╭─ Given passage
The less you understand about your business, the more likely it is that you will make mistakes you can’t recover from.

It really comes back to knowing where you’re strong and where you’re weak – and being clear about what opportunities you pursue as a result.

If you’ve got those first three elements lined up, then the last job you have is identifying and eliminating threats.

It’s risk management, really – if you’re climbing a steep hill with loose rocks – start by asking yourself whether you really need to do the climb at all.

Why not go around, get a cab or hire a helicopter.

But if you have to climb it wear good footwear, take some equipment to help and have a plan in case you run into trouble.

There are some threats you can’t do anything about – the weather, the electricity network.

So you only focus on the threats that you can do something about – the ones you can mitigate.

And by doing that you’re dramatically increasing the overall chances of success you have.

The key is being specific

A SWOT analysis is least useful when it’s done in a quick and lazy way – when you fill it with the first thoughts that come to mind.

What you need to do is sit there and keep writing until the second and third thoughts come to you.

Draw, doodle, do anything but keep that pen moving until you get down more ideas than the ones that come immediately to mind.

Be critical of what you put down – ask yourself whether they are really different from what anyone else would say – are you drawing on what is your own unique experience or is this something anyone could put down?

The purpose of the exercise is to deepen your understanding of yourself and the situation you are in.

Armed with this knowledge you can start to move on to understanding the next part – seeing yourself in context and figuring out how to play nicely with others.

We’ll talk about that next time.


Karthik Suresh

How To Discover Where You Are Right Now


Tuesday, 10.06pm

Sheffield, U.K.

Yesterday is gone. Tomorrow has not yet come. We have only today. Let us begin. – Mother Theresa

Over the next sixty to eighty days I will be roughing out the structure of a book in these posts.

I’ve tried this a few times in the past and it hasn’t quite worked out, but I’m using a different process this time, so bear with me.

The working title of the book is “Getting Started” and it’s about the messy process of getting going on a project, an idea I introduced yesterday.

Eventually, I’ll turn the raw material from these posts into a book – I hope.

But for now I want to talk about understanding where you are right now.

What is it that makes you you?

You learn a lot by listening to children, by trying to understand what they’re going through and trying to remember how you felt back then.

Perhaps the most important thing you can help your child to learn is the art of interaction – the skill to play with others.

Not, you should notice, play nicely, but play with others.

That means learning how the game is played and, equally importantly, how you’re playing it.

Each of us is a complex mix of chemicals and signals – bags of thinking water as Terry Pratchett puts it.

And what people around us get from us is what we say and what we do.

They listen to our stories and look at what we produce – these are the two categories of things that help them learn about us.

For all practical purposes, what the world thinks is “you” is this bundle of words and actions – so if you want to understand how you are seen, you have to start here.

Let’s take each one in turn.

How do you describe yourself to someone else?

We’ve all heard about the elevator pitch – but life isn’t really spent in elevators.

It’s spent in social and business gatherings, where you’re introduced to people and eventually they ask you to tell them about yourself.

When that happens you usually have a selection of stories ready to choose from.

Maybe it’s all about your job for you – what you do in the office and how important or powerful you are.

Maybe it’s about your research, your interests, your hobbies.

Perhaps it’s about where you live, your family.

There will be things that come to mind as you talk about yourself and you need to write them down – the actual words you use, not what you think you would say.
╰─
╭─ Recorded data
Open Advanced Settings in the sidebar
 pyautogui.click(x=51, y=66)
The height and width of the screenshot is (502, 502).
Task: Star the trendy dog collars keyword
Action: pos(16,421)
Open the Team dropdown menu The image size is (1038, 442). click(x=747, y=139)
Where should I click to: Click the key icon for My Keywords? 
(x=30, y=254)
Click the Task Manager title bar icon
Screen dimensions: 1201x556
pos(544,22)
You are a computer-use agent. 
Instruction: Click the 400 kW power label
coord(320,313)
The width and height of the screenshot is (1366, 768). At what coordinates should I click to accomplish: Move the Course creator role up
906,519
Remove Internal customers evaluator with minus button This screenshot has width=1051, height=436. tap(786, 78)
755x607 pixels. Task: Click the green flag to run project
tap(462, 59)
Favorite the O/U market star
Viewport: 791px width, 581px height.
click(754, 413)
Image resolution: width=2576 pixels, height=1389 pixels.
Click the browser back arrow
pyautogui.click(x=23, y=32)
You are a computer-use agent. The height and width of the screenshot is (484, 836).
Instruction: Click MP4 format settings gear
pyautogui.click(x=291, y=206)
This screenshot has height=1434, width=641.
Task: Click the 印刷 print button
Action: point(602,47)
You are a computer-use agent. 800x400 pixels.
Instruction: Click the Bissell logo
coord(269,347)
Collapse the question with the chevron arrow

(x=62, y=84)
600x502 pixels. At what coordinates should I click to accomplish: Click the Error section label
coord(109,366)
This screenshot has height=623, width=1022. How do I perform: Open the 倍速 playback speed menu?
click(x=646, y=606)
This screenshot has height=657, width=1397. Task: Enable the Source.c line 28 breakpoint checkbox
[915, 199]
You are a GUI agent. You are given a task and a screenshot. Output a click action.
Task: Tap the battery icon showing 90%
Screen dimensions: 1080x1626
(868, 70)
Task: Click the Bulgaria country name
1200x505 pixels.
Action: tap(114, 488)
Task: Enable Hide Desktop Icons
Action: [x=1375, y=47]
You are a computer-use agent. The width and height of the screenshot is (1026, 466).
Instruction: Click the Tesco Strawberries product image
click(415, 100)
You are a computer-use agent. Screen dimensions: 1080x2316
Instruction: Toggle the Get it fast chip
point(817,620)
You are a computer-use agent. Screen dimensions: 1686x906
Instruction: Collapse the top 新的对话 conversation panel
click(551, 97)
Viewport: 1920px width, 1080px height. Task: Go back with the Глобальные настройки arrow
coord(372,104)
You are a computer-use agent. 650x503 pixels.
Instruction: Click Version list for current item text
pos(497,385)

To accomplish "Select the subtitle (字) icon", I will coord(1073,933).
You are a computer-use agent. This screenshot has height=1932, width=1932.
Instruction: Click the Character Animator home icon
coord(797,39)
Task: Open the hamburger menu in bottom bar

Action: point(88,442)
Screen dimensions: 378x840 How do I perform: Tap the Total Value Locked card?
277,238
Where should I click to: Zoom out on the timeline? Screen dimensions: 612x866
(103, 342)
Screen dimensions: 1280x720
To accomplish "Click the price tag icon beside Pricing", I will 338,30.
╰─
Aim: From the blog post above, extract word for word the stretch starting with "But for now" and going on through "but play with others.".

Written answer:
But for now I want to talk about understanding where you are right now.

What is it that makes you you?

You learn a lot by listening to children, by trying to understand what they’re going through and trying to remember how you felt back then.

Perhaps the most important thing you can help your child to learn is the art of interaction – the skill to play with others.

Not, you should notice, play nicely, but play with others.